YOUR OBJECTIVE:
Print all of the data exactly.

(Saved entries)
►

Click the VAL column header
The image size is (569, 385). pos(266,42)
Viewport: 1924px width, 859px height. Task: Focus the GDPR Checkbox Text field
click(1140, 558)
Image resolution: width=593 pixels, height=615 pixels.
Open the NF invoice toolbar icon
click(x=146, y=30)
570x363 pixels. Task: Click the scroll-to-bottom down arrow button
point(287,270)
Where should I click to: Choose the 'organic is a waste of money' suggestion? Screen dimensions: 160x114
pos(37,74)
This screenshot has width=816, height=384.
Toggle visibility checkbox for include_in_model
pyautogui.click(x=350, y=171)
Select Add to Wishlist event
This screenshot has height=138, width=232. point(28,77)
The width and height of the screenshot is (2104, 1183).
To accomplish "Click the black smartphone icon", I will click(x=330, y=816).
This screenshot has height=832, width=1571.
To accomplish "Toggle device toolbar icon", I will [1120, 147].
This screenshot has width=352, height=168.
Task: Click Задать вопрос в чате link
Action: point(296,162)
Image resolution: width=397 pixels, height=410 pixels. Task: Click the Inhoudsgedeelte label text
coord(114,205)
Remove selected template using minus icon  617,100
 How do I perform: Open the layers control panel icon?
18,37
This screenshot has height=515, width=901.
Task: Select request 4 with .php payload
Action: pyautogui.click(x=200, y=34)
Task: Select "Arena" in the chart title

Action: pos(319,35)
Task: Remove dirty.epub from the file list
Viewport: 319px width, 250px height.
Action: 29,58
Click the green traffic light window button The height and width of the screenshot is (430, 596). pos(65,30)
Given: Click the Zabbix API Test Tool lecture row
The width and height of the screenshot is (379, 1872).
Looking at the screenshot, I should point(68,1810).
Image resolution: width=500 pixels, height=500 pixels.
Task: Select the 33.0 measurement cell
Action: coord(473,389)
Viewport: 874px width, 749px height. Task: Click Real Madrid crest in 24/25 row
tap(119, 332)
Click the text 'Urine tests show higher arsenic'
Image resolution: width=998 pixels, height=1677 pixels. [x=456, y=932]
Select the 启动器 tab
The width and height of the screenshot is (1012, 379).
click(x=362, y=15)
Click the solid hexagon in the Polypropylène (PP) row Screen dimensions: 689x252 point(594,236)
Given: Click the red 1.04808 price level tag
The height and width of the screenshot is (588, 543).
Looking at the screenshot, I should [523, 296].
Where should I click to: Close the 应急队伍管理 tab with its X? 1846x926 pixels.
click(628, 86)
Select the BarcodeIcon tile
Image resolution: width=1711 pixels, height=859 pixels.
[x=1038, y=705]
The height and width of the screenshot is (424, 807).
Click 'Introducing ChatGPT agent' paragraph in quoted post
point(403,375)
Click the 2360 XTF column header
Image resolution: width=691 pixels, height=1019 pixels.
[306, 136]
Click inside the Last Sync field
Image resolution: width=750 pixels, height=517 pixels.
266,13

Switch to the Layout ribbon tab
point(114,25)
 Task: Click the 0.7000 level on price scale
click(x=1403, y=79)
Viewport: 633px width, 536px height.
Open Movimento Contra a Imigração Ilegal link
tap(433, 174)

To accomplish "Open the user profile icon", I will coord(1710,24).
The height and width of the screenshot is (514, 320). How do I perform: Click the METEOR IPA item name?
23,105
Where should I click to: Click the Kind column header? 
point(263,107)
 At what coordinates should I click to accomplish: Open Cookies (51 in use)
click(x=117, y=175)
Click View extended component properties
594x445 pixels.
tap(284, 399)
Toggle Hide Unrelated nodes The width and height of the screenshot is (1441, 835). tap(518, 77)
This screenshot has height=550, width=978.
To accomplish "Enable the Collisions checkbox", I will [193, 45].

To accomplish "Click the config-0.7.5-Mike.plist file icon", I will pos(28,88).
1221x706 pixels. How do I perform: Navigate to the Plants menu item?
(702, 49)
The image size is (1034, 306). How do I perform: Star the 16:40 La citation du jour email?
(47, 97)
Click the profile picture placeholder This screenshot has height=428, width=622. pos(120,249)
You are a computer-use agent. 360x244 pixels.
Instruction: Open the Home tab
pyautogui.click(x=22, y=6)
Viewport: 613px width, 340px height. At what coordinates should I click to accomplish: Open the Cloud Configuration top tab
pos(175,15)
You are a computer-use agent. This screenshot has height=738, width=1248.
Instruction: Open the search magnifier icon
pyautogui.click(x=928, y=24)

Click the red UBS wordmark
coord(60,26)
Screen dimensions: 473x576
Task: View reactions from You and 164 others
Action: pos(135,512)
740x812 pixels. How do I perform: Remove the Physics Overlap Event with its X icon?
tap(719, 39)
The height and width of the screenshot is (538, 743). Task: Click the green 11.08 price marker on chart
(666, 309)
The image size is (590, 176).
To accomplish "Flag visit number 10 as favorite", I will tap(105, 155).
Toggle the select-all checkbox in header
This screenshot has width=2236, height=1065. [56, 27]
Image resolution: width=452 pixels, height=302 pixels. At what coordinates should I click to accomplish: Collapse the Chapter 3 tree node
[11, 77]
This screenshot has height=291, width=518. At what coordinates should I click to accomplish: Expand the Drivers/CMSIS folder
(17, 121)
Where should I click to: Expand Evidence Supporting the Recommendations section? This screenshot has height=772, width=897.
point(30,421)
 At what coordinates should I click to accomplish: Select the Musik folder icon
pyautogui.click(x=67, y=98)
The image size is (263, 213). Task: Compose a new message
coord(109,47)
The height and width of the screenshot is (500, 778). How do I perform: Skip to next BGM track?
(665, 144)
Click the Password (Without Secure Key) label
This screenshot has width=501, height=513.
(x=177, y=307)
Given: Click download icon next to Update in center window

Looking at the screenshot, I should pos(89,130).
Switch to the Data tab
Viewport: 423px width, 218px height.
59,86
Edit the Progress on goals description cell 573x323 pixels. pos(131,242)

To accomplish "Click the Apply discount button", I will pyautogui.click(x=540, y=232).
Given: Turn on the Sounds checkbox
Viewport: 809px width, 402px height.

◄

TASK ANSWER:
Click the VAL column header
The image size is (569, 385). pos(266,42)
Viewport: 1924px width, 859px height. Task: Focus the GDPR Checkbox Text field
click(1140, 558)
Image resolution: width=593 pixels, height=615 pixels.
Open the NF invoice toolbar icon
click(x=146, y=30)
570x363 pixels. Task: Click the scroll-to-bottom down arrow button
point(287,270)
Where should I click to: Choose the 'organic is a waste of money' suggestion? Screen dimensions: 160x114
pos(37,74)
This screenshot has width=816, height=384.
Toggle visibility checkbox for include_in_model
pyautogui.click(x=350, y=171)
Select Add to Wishlist event
This screenshot has height=138, width=232. point(28,77)
The width and height of the screenshot is (2104, 1183).
To accomplish "Click the black smartphone icon", I will click(x=330, y=816).
This screenshot has height=832, width=1571.
To accomplish "Toggle device toolbar icon", I will [1120, 147].
This screenshot has width=352, height=168.
Task: Click Задать вопрос в чате link
Action: point(296,162)
Image resolution: width=397 pixels, height=410 pixels. Task: Click the Inhoudsgedeelte label text
coord(114,205)
Remove selected template using minus icon  617,100
 How do I perform: Open the layers control panel icon?
18,37
This screenshot has height=515, width=901.
Task: Select request 4 with .php payload
Action: pyautogui.click(x=200, y=34)
Task: Select "Arena" in the chart title

Action: pos(319,35)
Task: Remove dirty.epub from the file list
Viewport: 319px width, 250px height.
Action: 29,58
Click the green traffic light window button The height and width of the screenshot is (430, 596). pos(65,30)
Given: Click the Zabbix API Test Tool lecture row
The width and height of the screenshot is (379, 1872).
Looking at the screenshot, I should point(68,1810).
Image resolution: width=500 pixels, height=500 pixels.
Task: Select the 33.0 measurement cell
Action: coord(473,389)
Viewport: 874px width, 749px height. Task: Click Real Madrid crest in 24/25 row
tap(119, 332)
Click the text 'Urine tests show higher arsenic'
Image resolution: width=998 pixels, height=1677 pixels. [x=456, y=932]
Select the 启动器 tab
The width and height of the screenshot is (1012, 379).
click(x=362, y=15)
Click the solid hexagon in the Polypropylène (PP) row Screen dimensions: 689x252 point(594,236)
Given: Click the red 1.04808 price level tag
The height and width of the screenshot is (588, 543).
Looking at the screenshot, I should [523, 296].
Where should I click to: Close the 应急队伍管理 tab with its X? 1846x926 pixels.
click(628, 86)
Select the BarcodeIcon tile
Image resolution: width=1711 pixels, height=859 pixels.
[x=1038, y=705]
The height and width of the screenshot is (424, 807).
Click 'Introducing ChatGPT agent' paragraph in quoted post
point(403,375)
Click the 2360 XTF column header
Image resolution: width=691 pixels, height=1019 pixels.
[306, 136]
Click inside the Last Sync field
Image resolution: width=750 pixels, height=517 pixels.
266,13

Switch to the Layout ribbon tab
point(114,25)
 Task: Click the 0.7000 level on price scale
click(x=1403, y=79)
Viewport: 633px width, 536px height.
Open Movimento Contra a Imigração Ilegal link
tap(433, 174)

To accomplish "Open the user profile icon", I will coord(1710,24).
The height and width of the screenshot is (514, 320). How do I perform: Click the METEOR IPA item name?
23,105
Where should I click to: Click the Kind column header? 
point(263,107)
 At what coordinates should I click to accomplish: Open Cookies (51 in use)
click(x=117, y=175)
Click View extended component properties
594x445 pixels.
tap(284, 399)
Toggle Hide Unrelated nodes The width and height of the screenshot is (1441, 835). tap(518, 77)
This screenshot has height=550, width=978.
To accomplish "Enable the Collisions checkbox", I will [193, 45].

To accomplish "Click the config-0.7.5-Mike.plist file icon", I will pos(28,88).
1221x706 pixels. How do I perform: Navigate to the Plants menu item?
(702, 49)
The image size is (1034, 306). How do I perform: Star the 16:40 La citation du jour email?
(47, 97)
Click the profile picture placeholder This screenshot has height=428, width=622. pos(120,249)
You are a computer-use agent. 360x244 pixels.
Instruction: Open the Home tab
pyautogui.click(x=22, y=6)
Viewport: 613px width, 340px height. At what coordinates should I click to accomplish: Open the Cloud Configuration top tab
pos(175,15)
You are a computer-use agent. This screenshot has height=738, width=1248.
Instruction: Open the search magnifier icon
pyautogui.click(x=928, y=24)

Click the red UBS wordmark
coord(60,26)
Screen dimensions: 473x576
Task: View reactions from You and 164 others
Action: pos(135,512)
740x812 pixels. How do I perform: Remove the Physics Overlap Event with its X icon?
tap(719, 39)
The height and width of the screenshot is (538, 743). Task: Click the green 11.08 price marker on chart
(666, 309)
The image size is (590, 176).
To accomplish "Flag visit number 10 as favorite", I will tap(105, 155).
Toggle the select-all checkbox in header
This screenshot has width=2236, height=1065. [56, 27]
Image resolution: width=452 pixels, height=302 pixels. At what coordinates should I click to accomplish: Collapse the Chapter 3 tree node
[11, 77]
This screenshot has height=291, width=518. At what coordinates should I click to accomplish: Expand the Drivers/CMSIS folder
(17, 121)
Where should I click to: Expand Evidence Supporting the Recommendations section? This screenshot has height=772, width=897.
point(30,421)
 At what coordinates should I click to accomplish: Select the Musik folder icon
pyautogui.click(x=67, y=98)
The image size is (263, 213). Task: Compose a new message
coord(109,47)
The height and width of the screenshot is (500, 778). How do I perform: Skip to next BGM track?
(665, 144)
Click the Password (Without Secure Key) label
This screenshot has width=501, height=513.
(x=177, y=307)
Given: Click download icon next to Update in center window

Looking at the screenshot, I should pos(89,130).
Switch to the Data tab
Viewport: 423px width, 218px height.
59,86
Edit the Progress on goals description cell 573x323 pixels. pos(131,242)

To accomplish "Click the Apply discount button", I will pyautogui.click(x=540, y=232).
Given: Turn on the Sounds checkbox
Viewport: 809px width, 402px height.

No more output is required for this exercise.